■ **Passage to read**
Industry viewpoints and opinions

Saturday, June 28, 2008

Upcoming Webinar: The Business Case for On-Demand Sales Performance Management Analytics

The Business Case for On-Demand Sales Performance Management Analytics with Xactly and THINKStrategies

Tuesday, July 29, 2008 10:00 AM - 11:00 AM PDT

Register to learn more:
https://www1.gotomeeting.com/register/415893690

CRM applications have revolutionized the selling process, organizing pre-sales data that reps and management need to manage the sales pipeline. But what about “post-sales” data? There is a ton of information produced at the time of sale that is effectively orphaned—information on what a customer actually bought, the final price, the commission paid, the territory where it was sold, etc. This is data that, if collected and cleansed, can be used to increase sales performance and maximize profits going forward.

In this Webinar, Xactly’s Karen Steele and THINKStrategies’ Jeff Kaplan will discuss how post-sales analytics can provide new and strategic insight into an organization’s selling patterns, commission spend, product performance, sales rep and team performance, and sales plan effectiveness. They will examine how post-sales data—traditionally scattered across a variety of disparate systems including ERP, HR, and Payroll—can be now be integrated and analyzed with an eye towards enhancing business strategies, changing sales rep behaviors, and super-charging sales organizations.

■ **What you should do**
Continue the webinar announcement about post-sales analytics from where it stops.

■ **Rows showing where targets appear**

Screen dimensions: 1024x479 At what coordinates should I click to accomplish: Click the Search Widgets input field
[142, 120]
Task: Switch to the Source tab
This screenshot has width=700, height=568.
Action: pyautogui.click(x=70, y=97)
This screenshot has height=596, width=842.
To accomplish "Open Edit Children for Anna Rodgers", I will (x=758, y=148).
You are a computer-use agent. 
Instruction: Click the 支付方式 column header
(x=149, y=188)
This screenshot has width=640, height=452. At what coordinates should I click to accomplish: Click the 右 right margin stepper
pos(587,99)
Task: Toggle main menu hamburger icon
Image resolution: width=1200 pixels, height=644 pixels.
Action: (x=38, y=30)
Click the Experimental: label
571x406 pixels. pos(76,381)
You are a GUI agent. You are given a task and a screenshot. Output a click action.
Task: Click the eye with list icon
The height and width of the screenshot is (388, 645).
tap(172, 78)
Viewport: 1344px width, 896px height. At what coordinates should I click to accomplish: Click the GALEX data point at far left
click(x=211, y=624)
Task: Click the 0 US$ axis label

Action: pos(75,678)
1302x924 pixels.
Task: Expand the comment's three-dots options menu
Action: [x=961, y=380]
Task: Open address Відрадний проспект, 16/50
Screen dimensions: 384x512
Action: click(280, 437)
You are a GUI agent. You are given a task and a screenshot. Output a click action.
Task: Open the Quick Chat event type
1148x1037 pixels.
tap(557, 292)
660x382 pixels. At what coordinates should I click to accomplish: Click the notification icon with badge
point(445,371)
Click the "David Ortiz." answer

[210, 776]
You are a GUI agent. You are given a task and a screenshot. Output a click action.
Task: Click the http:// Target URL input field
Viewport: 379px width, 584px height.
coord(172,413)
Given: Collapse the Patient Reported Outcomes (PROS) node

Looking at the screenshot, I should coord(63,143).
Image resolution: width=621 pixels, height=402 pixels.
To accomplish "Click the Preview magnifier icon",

■ **Exercise result**
Participants will take away:

  • Best practices for integrating and analyzing post-sales data to optimize sales performance.
  • An understanding of how post-sales data can be leveraged daily by reps within their CRM applications to maximize profits – for the company and for themselves.
  • A view of the broad scope of business processes that benefit from post-sales analytics – from sales compensation management to territory and quota management to pricing management and sales forecasting/planning.

Speakers:

Karen Steele, Vice President of Marketing, Xactly Corporation
Karen Steele is responsible for managing all aspects of Xactly's worldwide marketing.

Jeff Kaplan, Managing Director, THINKstrategies
Jeff Kaplan is the founder and managing director of THINKstrategies (www.thinkstrategies.com), a strategic consulting firm that helps IT enterprise decision-makers with their sourcing strategies; solution providers with their marketing strategies; and venture firms with their investment strategies.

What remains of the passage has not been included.